Polen: Warschaus Kulturszene ist in Sorge

Unruhe in Warschau. Hier zu sehen die Skyline der Stadt. | Kacper Pempel / Reuters

Es ist nicht auf den ersten Blick nachvollziehbar, warum die Warschauer stolz auf David Bowie sind. Und warum im Stadtteil Zoliborz kürzlich ein riesenhaftes Bowie-Gemälde auf einer Hauswand geschaffen wurde. Tatsächlich ist der Sänger einmal durch Warschau gefahren. Das war 1976, David Bowies Zug stoppte damals am Danziger Bahnhof in Zoliborz. Kurzerhand entschloss er sich zu einem Spaziergang. In einem Musikladen kaufte er eine Platte des staatlichen Tanz- und Gesangsensembles „Slask". Später in Berlin schrieb er dann den Song „Warszawa".

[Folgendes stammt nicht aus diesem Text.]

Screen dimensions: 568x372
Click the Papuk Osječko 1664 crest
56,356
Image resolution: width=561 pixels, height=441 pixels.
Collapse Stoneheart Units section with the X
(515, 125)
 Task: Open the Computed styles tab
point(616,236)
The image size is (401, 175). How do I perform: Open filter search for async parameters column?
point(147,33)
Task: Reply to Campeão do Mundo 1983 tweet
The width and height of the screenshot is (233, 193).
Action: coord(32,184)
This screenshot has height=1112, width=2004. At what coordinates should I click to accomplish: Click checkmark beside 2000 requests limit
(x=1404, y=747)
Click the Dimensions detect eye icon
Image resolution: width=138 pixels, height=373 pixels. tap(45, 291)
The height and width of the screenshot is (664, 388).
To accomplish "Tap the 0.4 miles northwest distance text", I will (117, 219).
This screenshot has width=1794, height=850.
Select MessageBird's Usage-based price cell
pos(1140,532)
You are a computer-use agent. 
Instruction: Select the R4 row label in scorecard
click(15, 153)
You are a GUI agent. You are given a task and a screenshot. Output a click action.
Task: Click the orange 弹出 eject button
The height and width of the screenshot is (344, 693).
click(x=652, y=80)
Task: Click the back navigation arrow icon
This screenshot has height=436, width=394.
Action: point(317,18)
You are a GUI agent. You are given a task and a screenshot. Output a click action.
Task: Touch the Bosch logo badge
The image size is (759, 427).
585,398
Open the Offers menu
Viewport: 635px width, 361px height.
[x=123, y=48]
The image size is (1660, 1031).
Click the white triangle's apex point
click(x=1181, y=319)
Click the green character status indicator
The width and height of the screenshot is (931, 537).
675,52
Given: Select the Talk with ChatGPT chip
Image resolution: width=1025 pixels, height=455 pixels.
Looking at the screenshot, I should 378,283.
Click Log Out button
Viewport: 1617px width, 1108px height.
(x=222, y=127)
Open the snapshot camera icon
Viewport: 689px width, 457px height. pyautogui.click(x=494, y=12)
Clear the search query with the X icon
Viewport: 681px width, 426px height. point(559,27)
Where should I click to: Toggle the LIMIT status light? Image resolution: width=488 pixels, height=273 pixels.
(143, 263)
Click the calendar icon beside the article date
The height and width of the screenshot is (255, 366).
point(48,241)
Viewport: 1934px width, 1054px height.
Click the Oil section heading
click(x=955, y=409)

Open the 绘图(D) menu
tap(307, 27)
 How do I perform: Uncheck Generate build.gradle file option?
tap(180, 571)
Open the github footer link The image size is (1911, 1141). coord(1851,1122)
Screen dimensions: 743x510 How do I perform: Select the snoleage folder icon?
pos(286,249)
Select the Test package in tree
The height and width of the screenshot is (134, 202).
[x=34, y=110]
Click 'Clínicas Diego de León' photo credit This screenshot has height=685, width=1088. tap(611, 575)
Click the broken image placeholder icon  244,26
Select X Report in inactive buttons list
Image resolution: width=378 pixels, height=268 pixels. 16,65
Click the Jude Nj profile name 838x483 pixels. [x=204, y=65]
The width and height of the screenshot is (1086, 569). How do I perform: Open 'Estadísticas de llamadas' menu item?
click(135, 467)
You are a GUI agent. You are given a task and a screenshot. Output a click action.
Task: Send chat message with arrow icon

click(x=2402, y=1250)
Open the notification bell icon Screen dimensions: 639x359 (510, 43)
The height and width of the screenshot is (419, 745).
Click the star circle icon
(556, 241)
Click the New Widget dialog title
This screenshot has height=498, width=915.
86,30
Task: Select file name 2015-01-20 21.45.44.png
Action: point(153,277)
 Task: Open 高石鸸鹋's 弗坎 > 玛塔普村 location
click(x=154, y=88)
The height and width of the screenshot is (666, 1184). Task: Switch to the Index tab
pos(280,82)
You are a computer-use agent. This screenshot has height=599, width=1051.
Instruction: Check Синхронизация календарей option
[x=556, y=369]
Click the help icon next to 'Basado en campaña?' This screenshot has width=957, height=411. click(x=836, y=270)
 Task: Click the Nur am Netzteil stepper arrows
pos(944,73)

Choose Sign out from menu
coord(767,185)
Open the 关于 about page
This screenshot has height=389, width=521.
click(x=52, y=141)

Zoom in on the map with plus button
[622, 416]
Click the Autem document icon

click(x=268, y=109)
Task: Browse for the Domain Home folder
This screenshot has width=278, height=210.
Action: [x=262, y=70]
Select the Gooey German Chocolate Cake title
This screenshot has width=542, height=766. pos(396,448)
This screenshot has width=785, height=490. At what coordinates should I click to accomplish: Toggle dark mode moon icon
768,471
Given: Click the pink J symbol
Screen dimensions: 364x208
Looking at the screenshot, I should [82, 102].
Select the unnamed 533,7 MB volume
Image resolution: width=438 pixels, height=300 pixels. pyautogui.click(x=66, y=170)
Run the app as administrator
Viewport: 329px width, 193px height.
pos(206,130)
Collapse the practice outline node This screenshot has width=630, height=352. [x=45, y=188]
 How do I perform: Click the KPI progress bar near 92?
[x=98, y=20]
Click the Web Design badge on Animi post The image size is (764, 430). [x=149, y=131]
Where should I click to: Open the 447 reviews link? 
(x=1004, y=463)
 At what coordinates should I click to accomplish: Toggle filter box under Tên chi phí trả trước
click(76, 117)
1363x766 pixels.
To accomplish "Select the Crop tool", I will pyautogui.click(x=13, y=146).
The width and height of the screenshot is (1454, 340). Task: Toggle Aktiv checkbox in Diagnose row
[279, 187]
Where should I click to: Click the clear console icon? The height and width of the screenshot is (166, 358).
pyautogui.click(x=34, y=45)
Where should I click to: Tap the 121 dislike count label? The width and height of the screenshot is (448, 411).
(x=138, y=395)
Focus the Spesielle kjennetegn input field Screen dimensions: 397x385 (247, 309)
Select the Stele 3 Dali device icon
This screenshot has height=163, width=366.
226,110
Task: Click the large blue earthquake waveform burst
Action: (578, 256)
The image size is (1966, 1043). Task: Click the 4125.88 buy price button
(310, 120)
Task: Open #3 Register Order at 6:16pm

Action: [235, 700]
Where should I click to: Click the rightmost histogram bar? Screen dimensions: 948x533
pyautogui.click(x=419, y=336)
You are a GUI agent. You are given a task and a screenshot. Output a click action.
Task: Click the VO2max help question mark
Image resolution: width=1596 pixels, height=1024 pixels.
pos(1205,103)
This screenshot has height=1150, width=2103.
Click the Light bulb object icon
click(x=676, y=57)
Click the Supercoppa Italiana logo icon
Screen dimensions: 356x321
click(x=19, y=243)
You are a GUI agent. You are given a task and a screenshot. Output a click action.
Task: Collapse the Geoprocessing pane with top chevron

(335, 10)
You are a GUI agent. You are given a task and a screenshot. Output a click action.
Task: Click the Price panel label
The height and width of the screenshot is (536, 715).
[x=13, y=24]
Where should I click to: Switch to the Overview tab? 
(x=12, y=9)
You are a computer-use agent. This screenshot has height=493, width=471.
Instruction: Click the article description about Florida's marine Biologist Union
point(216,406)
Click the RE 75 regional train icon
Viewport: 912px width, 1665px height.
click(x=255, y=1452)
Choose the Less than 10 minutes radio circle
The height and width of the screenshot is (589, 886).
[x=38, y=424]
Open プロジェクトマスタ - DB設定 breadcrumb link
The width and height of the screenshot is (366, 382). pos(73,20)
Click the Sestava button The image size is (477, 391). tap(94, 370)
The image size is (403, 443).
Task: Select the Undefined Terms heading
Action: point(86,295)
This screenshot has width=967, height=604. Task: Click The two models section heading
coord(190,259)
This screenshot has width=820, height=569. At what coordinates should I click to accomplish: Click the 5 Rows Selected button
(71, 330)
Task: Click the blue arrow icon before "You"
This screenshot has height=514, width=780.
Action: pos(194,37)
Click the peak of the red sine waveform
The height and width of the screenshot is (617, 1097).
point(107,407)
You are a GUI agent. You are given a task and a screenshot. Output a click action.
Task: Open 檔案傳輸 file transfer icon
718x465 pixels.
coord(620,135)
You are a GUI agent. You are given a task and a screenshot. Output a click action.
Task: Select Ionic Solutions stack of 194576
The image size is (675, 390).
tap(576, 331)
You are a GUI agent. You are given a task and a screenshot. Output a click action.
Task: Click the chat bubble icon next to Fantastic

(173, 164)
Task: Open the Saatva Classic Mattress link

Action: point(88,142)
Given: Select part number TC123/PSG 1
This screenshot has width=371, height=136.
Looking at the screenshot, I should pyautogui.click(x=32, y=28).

Mehrere Hundert Menschen haben sich 40 Jahre danach vor dem Haus in der Marii-Kazimiery-Straße eingefunden. Bowie-Songs schallen aus den Boxen, Dawid Celek, der Künstler, verantwortlich für das Gemälde damals, ist auch anwesend. Über sechs Stockwerke erstreckt sich ein Bowie in Ziggy-Stardust-Look, ein Auge wird von der Fassade des Warschauer Kulturpalastes bedeckt. In jenem „Geschenk Stalins", wie die Warschauer den Bau immer noch mit bitterem Witz bezeichnen, wird am Abend das Gemälde gefeiert. In der „Bar Studio" treffen sich Kulturschaffende, es gibt Wodka. Doch Veranstaltungen wie diese, die vom Staat gefördert werden, könnten bald seltener werden, wenn sie nicht den kulturpolitischen Vorstellungen der Regierenden entsprechen.

„Natürlich mache ich mir Sorgen", sagt eine Frau, die in Warschaus Kulturleben arbeitet und lieber ungenannt bleiben möchte. „Unsere Regierung wird versuchen, Einfluss auszuüben, gut kann das nicht sein." Seit November 2015 regiert in Polen die nationalkonservative Partei Recht und Gerechtigkeit (PiS) von Jaroslaw Kaczynski mit absoluter Mehrheit. Seitdem sie sich daran gemacht hat, den Staat umzubauen, tobt ein Streit um Einschränkungen in die Arbeit des Verfassungsgerichts. Auch gibt es ein neues Mediengesetz; etliche Journalisten im öffentlich-rechtlichen Rundfunk wurden entlassen.

Und wie steht es um die Kulturförderung? Regierungsangehörige sprechen gerne davon, ein „patriotisches Kino" zu unterstützen. Vor allem der oscarprämierte Film „Ida" kam in der Partei nicht gut an, laut Premierministerin Beata Szydlo setze er ihr Land in kein gutes Licht. Filme wie „Ida" dürften in Zukunft seltener gefördert werden.

Museum für den Papst

Ganz anders der Kinofilm „Historia Roja": Ein Heldenepos, das sich um die „zolnierzy wykleci" dreht, eine Gruppe antikommunistischer Untergrundsoldaten. Dass die historischen Vorbilder dieser Kämpfer auch Juden und orthodoxe Christen ermordet haben, scheint dem PiS-Patriotismus nicht abträglich zu sein. Der Films sei ganz nach dem Geschmack von Kulturminister Piotr Glinski, schrieb die Zeitung „Gazeta Wyborcza".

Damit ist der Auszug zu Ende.